The anime adaptation was broadcast on the Encore Action Channel in September 2000.

A DVD release of all 3 episodes and the making of special was released in North America on March 27, 2001, before being rereleased as part of ADV's "Essential" range with a lower price on April 13, 2004.

On December 3, 2017, AnimEigo announced that they acquired the license for Gunsmith Cats, and that they would host a Kickstarter campaign to produce a Blu-ray edition for the series. The Blu-ray shipped in 2019, with AnimEigo announcing that "the Gunsmith Cats Explosive Edition Kickstarter was our most successful yet."

===Proposed film===
In April 1999, producer Ben Myron revealed in an interview with Comics2Film that he will be developing Gunsmith Cats as a live action film written and directed by Kari Skogland. Myron was compelled to hire Skogland due to her directing on Men with Guns. No news or activity would come out since then.

==Reception==
The series was nominated in the "Best American Adaptation of Foreign material" category of the 1997 Harvey Award.

In Manga: The Complete Guide, Jason Thompson is critical of Sonoda's depiction of women as "thin-hipped plastic toys with pubic hair" and some "frankly pedophilic" plot elements. However, he praises the "skilled storytelling" and describes the English localisation as "excellent".

Mike Crandol of Anime News Network was critical of the final volume Misty's Run, believing the previous volume would have been a better end and the "true climax" to the series. He highlights a lower quality of art in comparison to earlier volumes as a sign that Sonoda may have been losing interest in the series. However he notes that despite this, the story is still "smartly executed and action packed".

Manga Mania described the anime adaptation as "colourful, crazy stuff" and "a highly enjoyable feast". Comparing the manga and anime they noted that despite Sonoda's attention to the cars and weapons in the series, the setting feels more like a generic American town than Chicago. However they praised the attention given to the anime adaptation's more accurate portrayal of the city. In The Anime Encyclopedia, Jonathan Clements and Helen McCarthy call the adaptation "good fun" and observed the lighthearted approach to the series in comparison to the manga. They believe it deserved a version for TV. However they conclude that the low demand for pulp crime in the 1990s was a problem.
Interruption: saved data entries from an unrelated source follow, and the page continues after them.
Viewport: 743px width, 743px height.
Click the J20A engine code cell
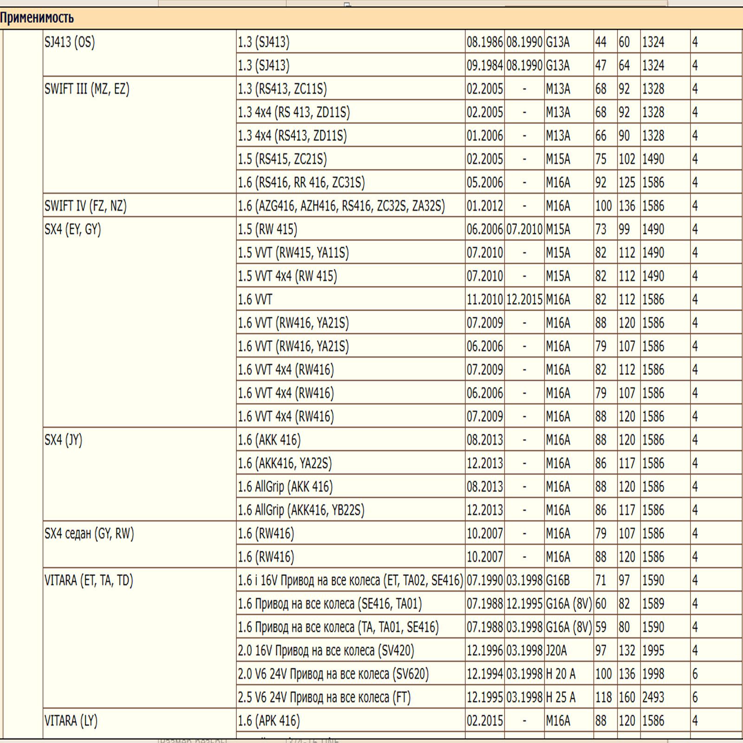tap(556, 651)
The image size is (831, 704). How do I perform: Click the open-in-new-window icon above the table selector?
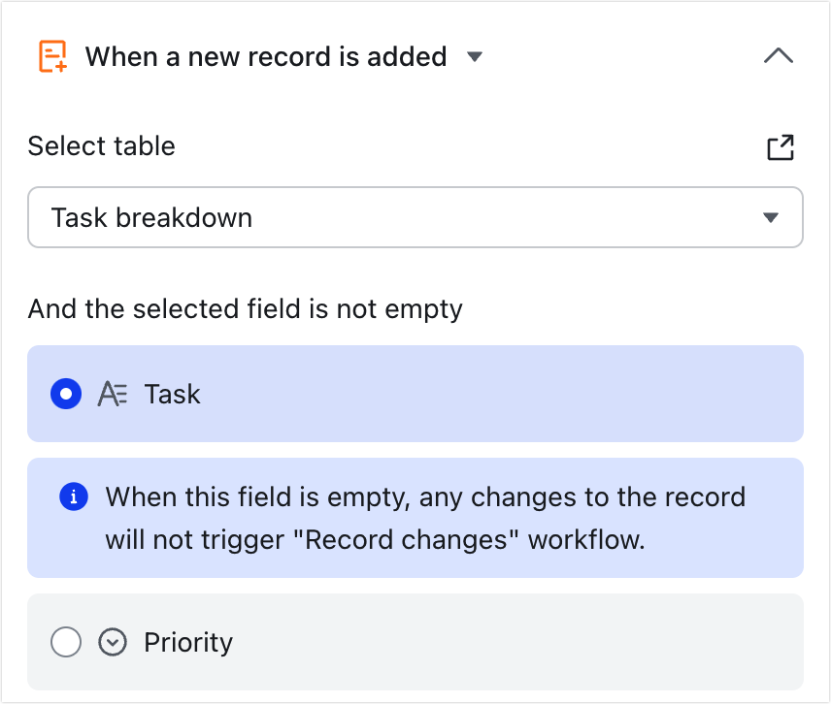[781, 146]
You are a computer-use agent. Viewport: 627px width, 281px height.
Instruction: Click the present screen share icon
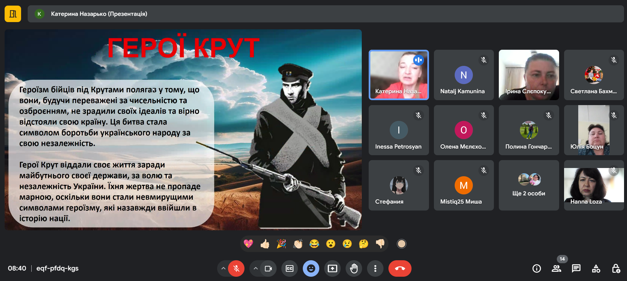click(332, 268)
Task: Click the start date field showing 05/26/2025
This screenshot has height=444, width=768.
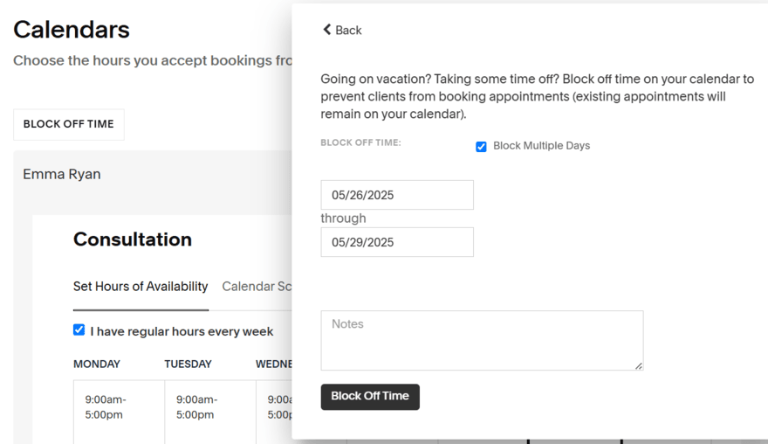Action: point(397,195)
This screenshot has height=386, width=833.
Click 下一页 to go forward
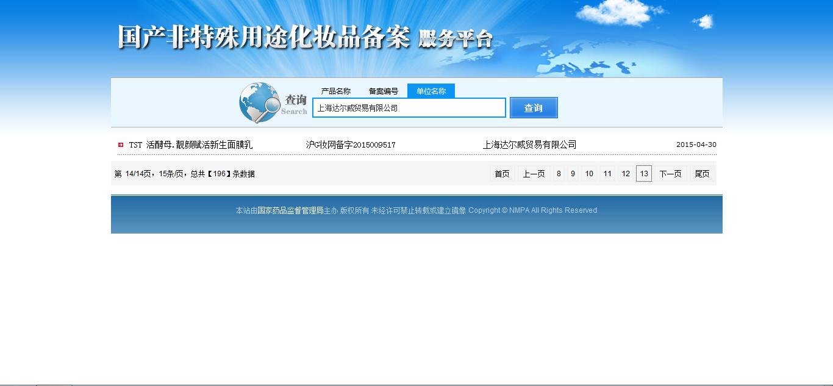tap(670, 174)
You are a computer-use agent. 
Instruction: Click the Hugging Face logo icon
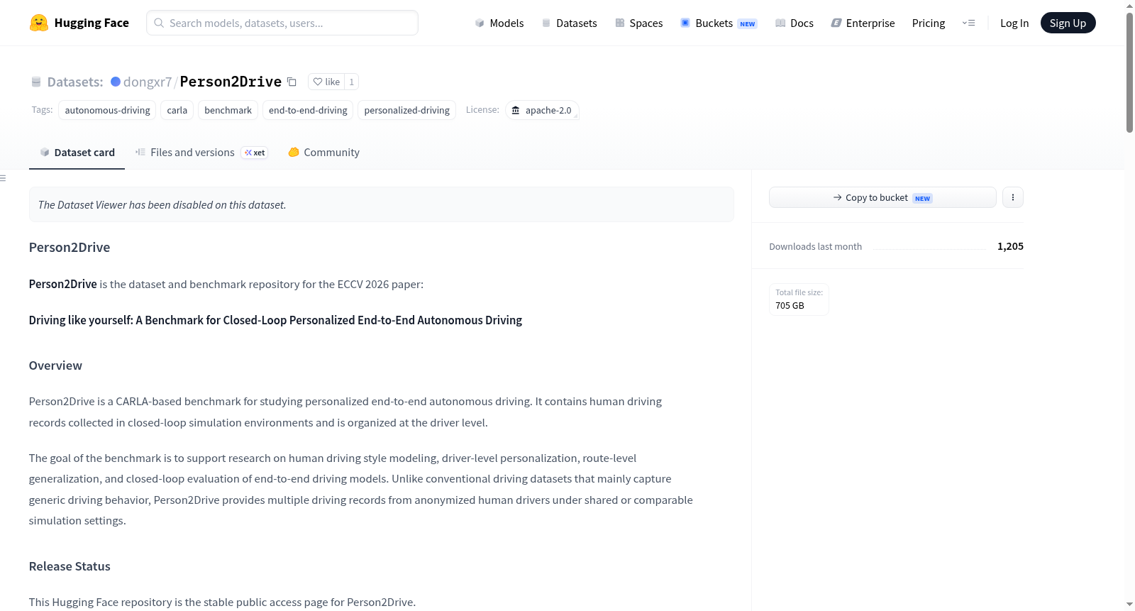tap(39, 23)
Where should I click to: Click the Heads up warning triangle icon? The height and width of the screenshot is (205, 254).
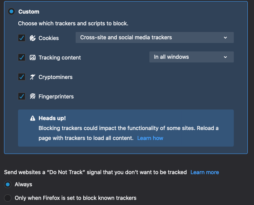33,118
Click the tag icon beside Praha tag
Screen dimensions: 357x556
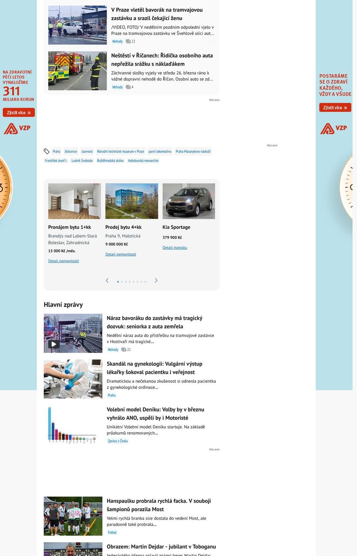tap(47, 152)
Mike Crandol of Anime News Network was largely positive about the anime adaptation but noted the simplified gunplay compared to the manga. He praised the attention ADV paid to the DVD package compared to their other titles and the quality of the English dub. In summary he called the anime adaptation "an excellent introductory piece of anime" due to the familiarity of the setting for those new to anime and called the adaptation a "solid piece of fun filmmaking". In another review on the Anime News Network, a reviewer praised the series for looking and sounding "like a gritty, grey suburb of modern Chicago," the impressive quality of the anime, action, and artwork. Raphael See of THEM Anime Reviews praised the series for delivering on "much of what its manga predecessor offers," having a "fairly intelligent story, smooth animation, furious action, and continued humor". He only complained that the series is too short, hoping that more will later be in production.